Finalmente el sector de automóvil deberá prepararse para lo peor en este 2021 que en cuestión de unas horas será realidad. Si bien la mayoría de los habitantes estamos deseando dejar atrás uno de los peores años de la historia reciente, estoy convencido que en lo económico algunos preferirían quedarse como estaban… y eso que las cosas estaban mal.
Si la subida de impuestos que entra en vigor el 1 de enero al hacerse efectivo el ciclo de homologación WLTP (que altera los consumos para hacerlos más reales y por tanto también las emisiones de CO2 que a su vez son las encargadas de marcar los tramos para el Impuesto de Matriculación) hay que sumar el fin de las ayudas del Plan RENOVE.
Sí, has oído bien. No se han gastado todos los millones previstos (solo 42 de los 250 previstos) para incentivar las ventas de automóviles nuevos en estos meses y el dinero restante del presupuesto se quedará directamente en las arcas del estado dado que no está previsto renovar las ayudas de manera automática, complicando todavía más las cosas al sector.
Sin las ayudas directas que en algunos han sido algo clave para poder cambiar de coche hay que sumar el Impuesto de Matriculación que subirá en muchos de los modelos comercializados (y producidos) en el país, los usuarios deberán abonar cifras que en algunos casos supondrán hasta 3.000 € de diferencia por un mismo automóvil.

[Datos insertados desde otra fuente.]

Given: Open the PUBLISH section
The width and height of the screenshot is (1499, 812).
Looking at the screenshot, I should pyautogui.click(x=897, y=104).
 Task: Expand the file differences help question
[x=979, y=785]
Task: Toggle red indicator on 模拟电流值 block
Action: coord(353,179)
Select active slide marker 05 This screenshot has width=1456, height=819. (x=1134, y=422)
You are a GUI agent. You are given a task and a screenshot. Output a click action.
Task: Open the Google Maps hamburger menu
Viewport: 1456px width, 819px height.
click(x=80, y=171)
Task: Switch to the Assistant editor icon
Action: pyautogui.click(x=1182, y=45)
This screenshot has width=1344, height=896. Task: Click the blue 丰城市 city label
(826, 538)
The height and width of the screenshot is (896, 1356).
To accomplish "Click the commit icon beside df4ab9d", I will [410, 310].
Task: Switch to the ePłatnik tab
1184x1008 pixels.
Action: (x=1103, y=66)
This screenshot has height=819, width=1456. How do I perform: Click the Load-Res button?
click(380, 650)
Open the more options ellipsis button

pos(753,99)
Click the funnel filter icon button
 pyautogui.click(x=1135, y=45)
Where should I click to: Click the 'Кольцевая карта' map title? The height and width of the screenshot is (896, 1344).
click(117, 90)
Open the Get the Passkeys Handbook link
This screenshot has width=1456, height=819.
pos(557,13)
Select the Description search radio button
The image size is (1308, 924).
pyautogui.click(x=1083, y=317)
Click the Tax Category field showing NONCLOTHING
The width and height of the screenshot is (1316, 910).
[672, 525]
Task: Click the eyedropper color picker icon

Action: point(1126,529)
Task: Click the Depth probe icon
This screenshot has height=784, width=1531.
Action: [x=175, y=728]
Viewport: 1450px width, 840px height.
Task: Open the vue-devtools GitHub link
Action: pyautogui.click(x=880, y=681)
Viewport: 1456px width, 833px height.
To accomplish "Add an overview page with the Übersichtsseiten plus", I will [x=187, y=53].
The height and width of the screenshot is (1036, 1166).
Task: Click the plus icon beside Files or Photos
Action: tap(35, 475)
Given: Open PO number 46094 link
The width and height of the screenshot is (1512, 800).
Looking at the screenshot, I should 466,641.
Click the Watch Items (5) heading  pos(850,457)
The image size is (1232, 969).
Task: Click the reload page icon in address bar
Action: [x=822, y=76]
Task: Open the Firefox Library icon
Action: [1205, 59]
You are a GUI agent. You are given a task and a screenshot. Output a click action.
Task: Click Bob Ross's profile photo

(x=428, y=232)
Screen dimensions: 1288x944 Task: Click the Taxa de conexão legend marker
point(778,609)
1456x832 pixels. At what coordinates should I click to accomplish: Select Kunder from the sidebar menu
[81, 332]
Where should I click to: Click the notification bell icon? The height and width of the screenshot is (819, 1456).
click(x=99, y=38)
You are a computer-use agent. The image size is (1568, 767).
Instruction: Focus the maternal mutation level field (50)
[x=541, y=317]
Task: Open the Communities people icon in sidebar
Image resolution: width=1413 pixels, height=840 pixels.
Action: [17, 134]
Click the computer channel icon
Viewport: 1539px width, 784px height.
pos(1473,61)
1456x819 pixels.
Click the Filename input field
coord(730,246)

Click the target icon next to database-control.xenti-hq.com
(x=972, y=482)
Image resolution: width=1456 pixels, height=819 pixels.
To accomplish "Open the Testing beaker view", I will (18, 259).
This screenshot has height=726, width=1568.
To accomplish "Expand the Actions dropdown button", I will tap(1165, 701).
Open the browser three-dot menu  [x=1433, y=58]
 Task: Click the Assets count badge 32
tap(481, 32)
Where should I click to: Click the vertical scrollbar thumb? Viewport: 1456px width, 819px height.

Desconocemos si en unos días, semanas o meses se moverá ficha para incentivar la renovación de un parque muy viejo que no solo es inseguro sino que también contamina considerablemente. Con todo esto podemos adelantar un año muy complicado para muchas familias que viven del sector del automóvil (y son muchas) tanto en la producción como en la distribución de los vehículos, componentes, etc.